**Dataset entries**

=== Begin Enclosure ===

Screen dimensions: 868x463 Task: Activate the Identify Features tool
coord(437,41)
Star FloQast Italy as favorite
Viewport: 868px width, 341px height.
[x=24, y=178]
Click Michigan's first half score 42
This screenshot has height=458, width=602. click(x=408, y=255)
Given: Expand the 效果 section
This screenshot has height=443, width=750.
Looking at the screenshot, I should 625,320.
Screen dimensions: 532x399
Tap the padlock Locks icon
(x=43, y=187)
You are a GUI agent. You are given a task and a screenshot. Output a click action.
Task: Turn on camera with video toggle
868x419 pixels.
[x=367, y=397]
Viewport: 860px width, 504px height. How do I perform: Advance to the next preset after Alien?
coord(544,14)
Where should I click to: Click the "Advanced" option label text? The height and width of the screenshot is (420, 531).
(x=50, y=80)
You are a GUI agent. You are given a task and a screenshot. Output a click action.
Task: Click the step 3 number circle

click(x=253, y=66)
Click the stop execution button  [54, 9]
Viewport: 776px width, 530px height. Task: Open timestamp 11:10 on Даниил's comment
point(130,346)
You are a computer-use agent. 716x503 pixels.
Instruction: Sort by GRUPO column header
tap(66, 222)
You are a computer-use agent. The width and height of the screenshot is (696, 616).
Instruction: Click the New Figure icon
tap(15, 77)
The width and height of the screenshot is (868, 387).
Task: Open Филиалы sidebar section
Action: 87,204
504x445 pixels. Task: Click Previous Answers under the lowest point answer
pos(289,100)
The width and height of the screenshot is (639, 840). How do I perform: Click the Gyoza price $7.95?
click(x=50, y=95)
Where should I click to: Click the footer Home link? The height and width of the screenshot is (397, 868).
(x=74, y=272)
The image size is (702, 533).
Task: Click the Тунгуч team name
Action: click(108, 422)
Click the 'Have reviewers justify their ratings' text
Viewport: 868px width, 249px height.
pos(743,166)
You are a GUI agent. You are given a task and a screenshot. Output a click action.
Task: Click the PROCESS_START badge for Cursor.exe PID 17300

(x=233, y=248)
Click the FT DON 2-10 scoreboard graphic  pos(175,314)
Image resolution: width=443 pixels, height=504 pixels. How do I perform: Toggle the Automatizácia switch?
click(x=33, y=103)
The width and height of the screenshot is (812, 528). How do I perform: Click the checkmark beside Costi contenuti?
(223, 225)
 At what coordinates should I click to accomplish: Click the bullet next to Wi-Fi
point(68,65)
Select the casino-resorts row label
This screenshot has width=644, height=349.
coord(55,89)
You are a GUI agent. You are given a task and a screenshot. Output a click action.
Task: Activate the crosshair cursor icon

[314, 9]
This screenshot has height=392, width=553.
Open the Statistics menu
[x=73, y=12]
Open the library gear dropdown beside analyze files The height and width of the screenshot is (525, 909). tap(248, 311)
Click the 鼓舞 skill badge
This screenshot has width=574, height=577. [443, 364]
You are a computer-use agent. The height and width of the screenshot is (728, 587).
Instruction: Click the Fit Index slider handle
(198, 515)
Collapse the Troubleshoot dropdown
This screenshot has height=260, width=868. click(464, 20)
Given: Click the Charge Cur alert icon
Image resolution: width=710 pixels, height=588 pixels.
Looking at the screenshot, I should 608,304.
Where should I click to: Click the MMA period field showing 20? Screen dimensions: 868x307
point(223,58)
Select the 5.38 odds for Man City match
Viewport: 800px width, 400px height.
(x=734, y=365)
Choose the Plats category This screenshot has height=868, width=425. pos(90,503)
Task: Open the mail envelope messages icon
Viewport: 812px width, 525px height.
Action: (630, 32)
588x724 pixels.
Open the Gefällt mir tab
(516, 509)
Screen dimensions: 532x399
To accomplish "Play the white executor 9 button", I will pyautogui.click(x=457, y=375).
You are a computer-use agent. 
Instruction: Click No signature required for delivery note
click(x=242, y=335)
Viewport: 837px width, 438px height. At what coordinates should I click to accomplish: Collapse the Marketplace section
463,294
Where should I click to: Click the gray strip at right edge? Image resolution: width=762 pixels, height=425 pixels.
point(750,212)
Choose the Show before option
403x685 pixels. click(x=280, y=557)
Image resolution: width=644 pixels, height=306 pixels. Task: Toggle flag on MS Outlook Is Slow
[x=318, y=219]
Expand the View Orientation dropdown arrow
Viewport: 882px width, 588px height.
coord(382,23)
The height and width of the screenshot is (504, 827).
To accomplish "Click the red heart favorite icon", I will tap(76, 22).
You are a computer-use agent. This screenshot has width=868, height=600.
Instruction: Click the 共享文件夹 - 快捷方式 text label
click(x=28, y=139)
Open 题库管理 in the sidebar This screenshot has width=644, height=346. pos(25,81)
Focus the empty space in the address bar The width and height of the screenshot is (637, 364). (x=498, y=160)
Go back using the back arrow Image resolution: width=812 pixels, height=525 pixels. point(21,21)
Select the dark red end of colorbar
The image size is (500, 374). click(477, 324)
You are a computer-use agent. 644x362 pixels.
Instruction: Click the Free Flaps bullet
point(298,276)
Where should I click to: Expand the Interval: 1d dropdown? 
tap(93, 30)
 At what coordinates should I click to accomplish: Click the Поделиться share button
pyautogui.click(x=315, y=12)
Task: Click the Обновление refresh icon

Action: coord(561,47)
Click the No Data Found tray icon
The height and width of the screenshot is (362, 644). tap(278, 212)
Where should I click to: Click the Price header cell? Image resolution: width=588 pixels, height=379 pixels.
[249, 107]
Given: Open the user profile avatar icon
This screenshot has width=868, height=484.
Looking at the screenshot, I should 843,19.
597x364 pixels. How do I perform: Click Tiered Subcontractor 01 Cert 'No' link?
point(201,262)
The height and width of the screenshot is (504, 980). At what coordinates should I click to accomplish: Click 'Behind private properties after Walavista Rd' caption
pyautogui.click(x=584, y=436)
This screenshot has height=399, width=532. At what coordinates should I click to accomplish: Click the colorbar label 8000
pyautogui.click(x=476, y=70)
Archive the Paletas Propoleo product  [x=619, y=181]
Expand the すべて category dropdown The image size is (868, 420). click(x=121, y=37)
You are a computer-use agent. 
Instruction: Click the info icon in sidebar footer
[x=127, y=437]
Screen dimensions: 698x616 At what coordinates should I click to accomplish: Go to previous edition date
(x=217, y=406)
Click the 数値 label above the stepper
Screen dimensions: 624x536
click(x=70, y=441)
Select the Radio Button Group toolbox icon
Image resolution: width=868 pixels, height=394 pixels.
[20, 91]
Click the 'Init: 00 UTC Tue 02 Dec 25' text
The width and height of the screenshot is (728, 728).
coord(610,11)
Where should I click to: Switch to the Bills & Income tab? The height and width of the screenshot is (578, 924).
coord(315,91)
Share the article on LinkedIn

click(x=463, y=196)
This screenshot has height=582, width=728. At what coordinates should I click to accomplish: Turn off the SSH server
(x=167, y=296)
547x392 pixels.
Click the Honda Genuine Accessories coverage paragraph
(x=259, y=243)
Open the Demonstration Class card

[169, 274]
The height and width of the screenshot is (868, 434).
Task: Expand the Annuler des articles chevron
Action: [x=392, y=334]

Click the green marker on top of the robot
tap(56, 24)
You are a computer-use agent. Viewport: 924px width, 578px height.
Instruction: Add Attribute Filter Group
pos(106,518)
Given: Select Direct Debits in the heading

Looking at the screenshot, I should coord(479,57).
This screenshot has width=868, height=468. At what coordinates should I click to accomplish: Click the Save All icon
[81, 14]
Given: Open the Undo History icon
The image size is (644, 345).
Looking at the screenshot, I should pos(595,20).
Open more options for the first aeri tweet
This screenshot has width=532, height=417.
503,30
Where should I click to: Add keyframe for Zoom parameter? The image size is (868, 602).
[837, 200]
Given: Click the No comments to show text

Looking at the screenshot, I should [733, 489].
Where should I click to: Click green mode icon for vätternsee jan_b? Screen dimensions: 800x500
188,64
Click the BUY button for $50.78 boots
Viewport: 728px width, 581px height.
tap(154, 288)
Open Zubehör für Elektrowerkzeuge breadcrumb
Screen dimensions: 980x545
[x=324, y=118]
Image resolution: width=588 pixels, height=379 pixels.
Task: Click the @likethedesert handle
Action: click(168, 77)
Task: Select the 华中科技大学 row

=== End Enclosure ===

Report, from the entries above, each line where "will" is found.

**Problem solution**
To accomplish "Play the white executor 9 button", I will pyautogui.click(x=457, y=375).
To accomplish "Click the red heart favorite icon", I will tap(76, 22).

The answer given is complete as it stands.